■ **Goal A**
In the Amazon river erosion excerpt, how much did the river water levels at Tefé drop in 2023?
■ **Goal B**
Retype the Amazon river erosion excerpt from "Finally, the unpredictability" to "in the Andes⁶⁹.".
■ **Goal C**
Continue the Amazon river erosion excerpt from where it stops.

■ **Text excerpt**
※ ※ ※

At Tefé, the river water levels decreased around 14 m in 2023, from July, during the flood peak, to October, during the drought peak. An unprecedented number of erosion disasters were reported by local news^12,14,60,61. This may be further exacerbated by extreme air temperatures due to the intense drying of river banks – in 2023, temperatures broke records across the globe⁶¹.

Finally, the unpredictability of extreme hydrometeorological events, currently reported by many traditional people across the Amazon⁶², poses even more challenges to the management of erosion and sedimentation risks along the Amazon. Such uncertainty can also be affected by manmade interventions in the region’s river systems, such as sediment trapping by dam expansion^63,64 and land use change^{28,65,66,67,68}. The rate of river meander migration also depends on the river’s sediment transport¹, which can also be affected by climate change, e.g., through increased rainfall rates in the headwaters of the Amazon in the Andes⁶⁹.

Conclusions

To our knowledge, this study presents the first regional-scale analyses of river erosion and sedimentation risk in the Amazon. We show that, in the region of the Mamirauá Reserve (around 11,000 km²) along the Amazon river-floodplain system, more than 5000 people are being impacted by erosion and sedimentation processes in both upland and floodplain environments. This population represents around half of the people that currently inhabit the area, and it highlights the need to improve basin-scale mapping of such risks, involving larger investment for understanding large-scale hazard, exposure and vulnerability of remote riverine communities.

※ ※ ※

■ **Material shown**
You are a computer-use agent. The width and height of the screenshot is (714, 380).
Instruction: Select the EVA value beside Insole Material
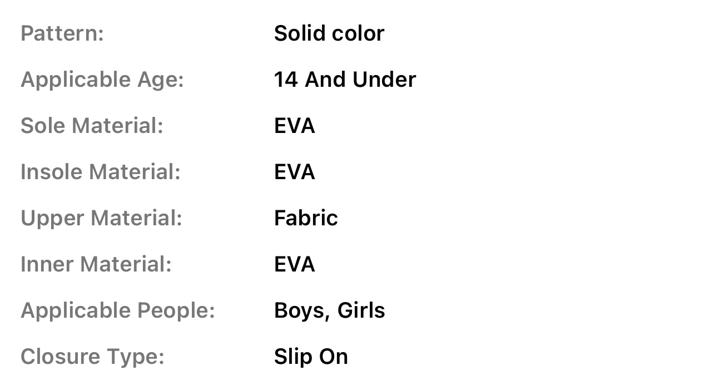295,172
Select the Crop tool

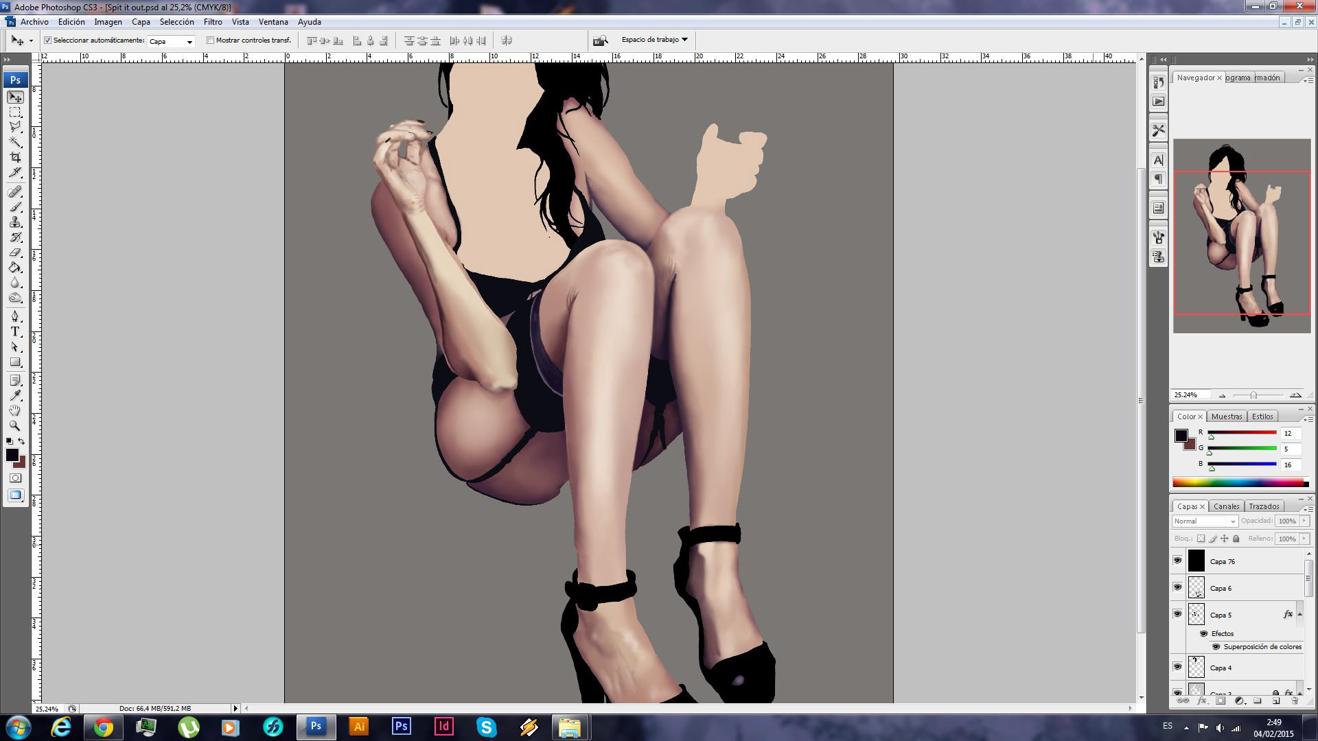coord(15,157)
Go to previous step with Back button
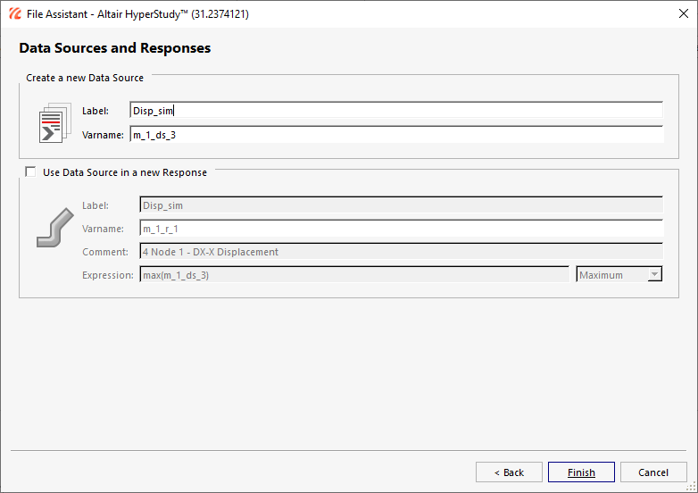Image resolution: width=698 pixels, height=493 pixels. click(509, 472)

※ ※ ※

■ **Task output A**
About 14 m, from the flood peak in July to the drought peak in October.

■ **Task output B**
Finally, the unpredictability of extreme hydrometeorological events, currently reported by many traditional people across the Amazon⁶², poses even more challenges to the management of erosion and sedimentation risks along the Amazon. Such uncertainty can also be affected by manmade interventions in the region’s river systems, such as sediment trapping by dam expansion^63,64 and land use change^{28,65,66,67,68}. The rate of river meander migration also depends on the river’s sediment transport¹, which can also be affected by climate change, e.g., through increased rainfall rates in the headwaters of the Amazon in the Andes⁶⁹.

■ **Task output C**
Remote sensing techniques proved very useful to map erosion and sedimentation hazard based on trend analyses of open water areas. The integration of regional-scale socioeconomic data helped to identify communities under different risk classes (very high, high, moderate, low and very low). Thus, this study stresses the possibilities of merging global-scale datasets (open water data) with regional-scale socioeconomic data (Mamirauá Institute’s census of the reserve) to provide useful information to assist disaster management strategies. Our study also highlights the need for large-scale and more consistent monitoring strategies related to these hazardous phenomena across Amazonia.

This study also contributes to the debate about practices and forms of usage of natural resources by traditional populations, since these practices are associated with local and unique knowledge about the river-floodplain environment. A deep understanding of the local ecological calendar and the particularities of the seasonal movement of river waters is fundamental for these populations to establish livelihood strategies, and improve their resilience to such disasters, e.g., through constant migration due to river erosion or sedimentation (formation of beaches). We showed that, from 254 surveyed communities, a total of 37 floodplain communities have already migrated because of these two types of natural hazards.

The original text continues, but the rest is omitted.